Por Aníbal Saucedo Rodas
Periodista, docente y político
Se gobierna con apoyo ciudadano o con el poder de la fuerza. Esta disyuntiva simplifica la díada democracia-autoritarismo. Naturalmente, ambas formulaciones se ramifican en un sinnúmero de matices que se definen por sus líneas ideológicas, tal como meticulosamente fue enseñándonos la historia de las ideas políticas. Filtraciones peligrosas para la libertad suelen resultar la demagogia seductora y el fanatismo neurótico que también convocan multitudes, pero terminan siempre, como mínimo, en frustraciones. O en tragedias para la humanidad.
La razón práctica es útil no solo como guía de nuestras propias acciones sobre una realidad previamente bien aprendida, sino también porque, por ese mismo camino, nos abre la perspectiva de evaluar la conducta de los demás. Es, pues, la vía menos complicada para entender si el régimen que nos gobierna es coherente con los principios que son inherentes al sistema.
La democracia es el lugar de mayor cristalización de las libertades –sobre todo para reclamar sus restricciones–, pero esas libertades serán cascarones de enunciados sin la posibilidad socioeconómica para ejercerlas. La libertad es una mera ilusión si un niño aún muere por falta de atención médica o a causa de enfermedades que pueden ser prevenidas. Nadie impedirá que un joven pobre ingrese a la más competitiva de las universidades; sin embargo, su libertad para ser alguien sobresaliente en la vida quedará limitada por la ausencia de recursos. Nunca faltan las excepciones que algunos dueños del capital y sus publicistas nos ponen como repetidos ejemplos. La democracia, hace rato, superó su concepción clásica que se agota en lo político, para avanzar sobre lo social y económico.

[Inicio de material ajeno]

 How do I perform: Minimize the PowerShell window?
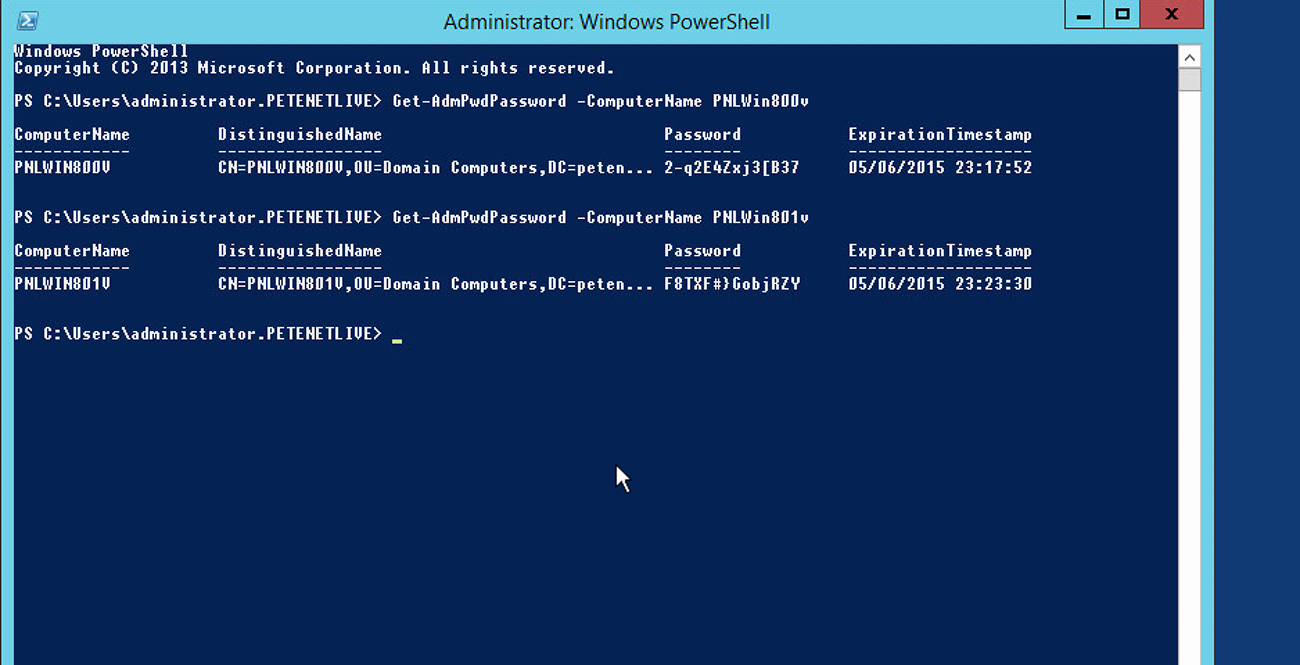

De nuestro pueblo se ha abusado en su ignorancia –víctima de la falta de información y la desinformación– y en su mansedumbre. Aplastado por autoritarismos recurrentes, le cuesta construir una tradición movilizadora. Un poder excluyente y de círculos arrinconó a la población en los límites de la indiferencia, producto, tal vez, de sucesivas decepciones. Se percibe una marcada repulsa hacia la clase política, pero no se manifiestan intenciones de participar políticamente, que es la única forma de transformar nuestro entorno.

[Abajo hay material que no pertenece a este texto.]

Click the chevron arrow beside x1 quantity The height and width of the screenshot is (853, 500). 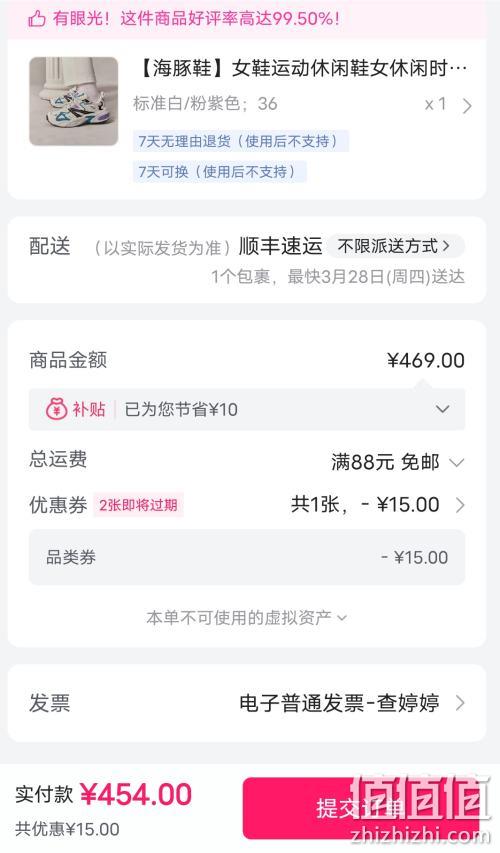[x=466, y=106]
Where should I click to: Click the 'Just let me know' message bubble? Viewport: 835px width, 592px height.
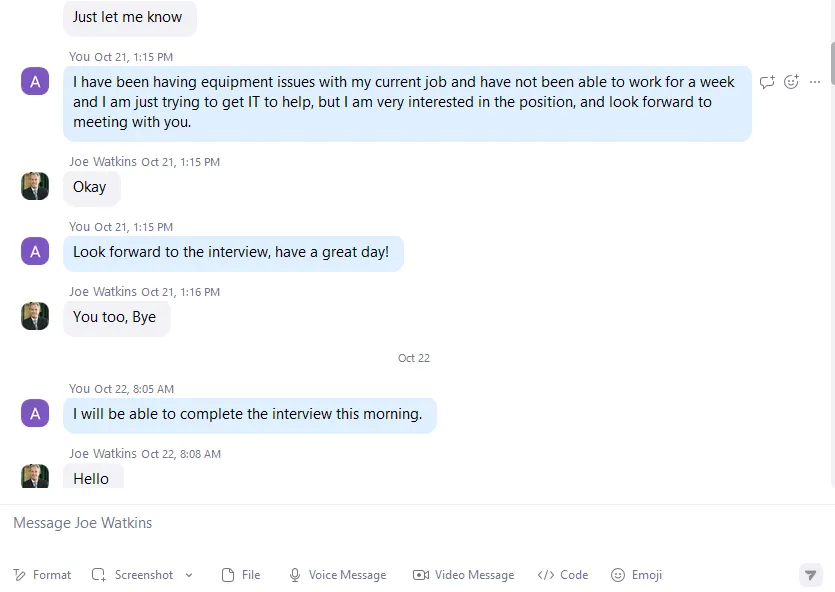130,18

El Gobierno –este Gobierno– no siente como una amenaza el hartazgo ciudadano, porque no está expresado en masivas movilizaciones callejeras, que constituyen reales acciones políticas, y continúa indolente administrando el Estado, a través de sus órganos, sobre el trípode de la improvisación, ineptitud y el desvío impune de los fondos del Tesoro. ¿Que somos reiterativos? Es cierto, pero la repetición es la mejor vitamina contra el déficit de memoria,
La información hoy invade todos nuestros espacios. Nos da la opción de verificar otras realidades. Estamos muy lejos de China, que asombró al mundo al construir un hospital para tratar a los pacientes del covid-19 en apenas diez días. Pero deberíamos estar muy cerca de El Salvador, cuyo presidente, Nayib Bukele, acaba de inaugurar un complejo médico que en su primera fase cuenta con 400 camas para cuidados intensivos, seis generadores de energía eléctrica y su propio pozo de agua, con un costo de 25 millones de dólares. Al concluir la tercera fase, en agosto, la inversión ascenderá a 75 millones de dólares y habrá 1.000 unidades de terapia intensidad.

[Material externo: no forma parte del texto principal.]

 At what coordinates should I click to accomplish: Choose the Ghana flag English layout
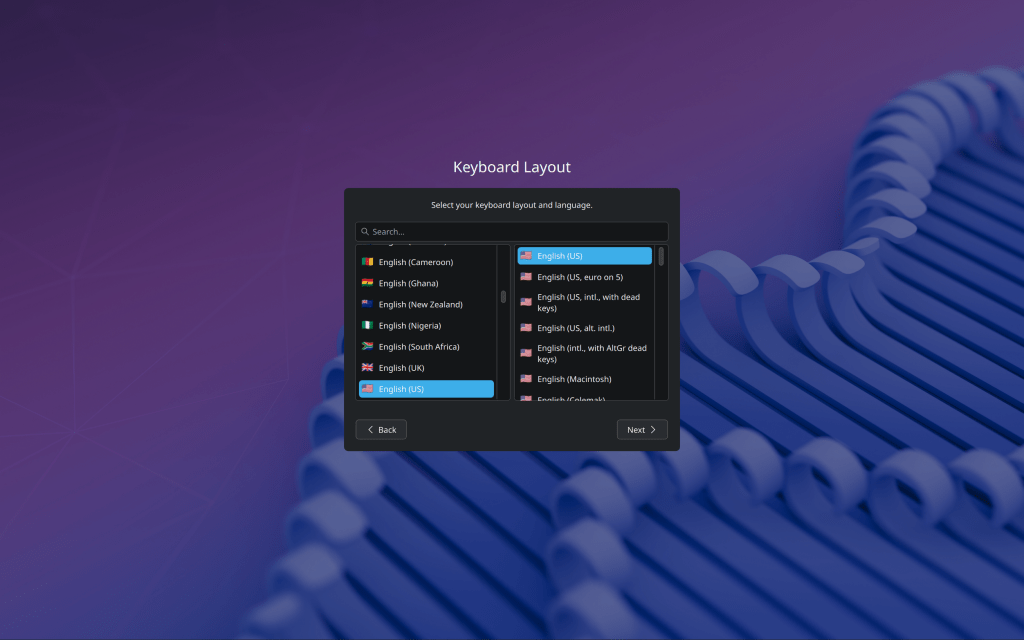(408, 283)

Entonces, naturalmente, la gente hace comparaciones. Piensa que con parte de esos 1.600 millones de dólares prestados para amortiguar el impacto del coronavirus pudimos al menos construir un hospital igual o mejor. Que no sea desmontable. Que contribuya a aliviar nuestro penoso sistema sanitario. Y, sin embargo, la pandemia, para algunos funcionarios y empresarios, solo fue una mascarilla para seguir robando.
El presidente de la República suele repetir que esta situación “sacó lo mejor de nuestro pueblo”. Tenemos que lamentar, en contrapartida, que lo peor está por venir. Las estimaciones globales son alarmantes. Nuestras autoridades dan la impresión de que están atrapados en el limbo. Sin capacidad de anticiparse a las devastadoras olas que se ciernen sobre nuestra empobrecida economía.
La gente hace tiempo está desilusionada del “gobierno de la gente”. La realidad, implacable, golpea nuestras puertas. Sin el apoyo popular, ningún gobierno puede durar, salvo que apele a la fuerza. Y la democracia, en nuestro país, con todas sus fragilidades socioeconómicas, ya tiene estatus de ciudadanía.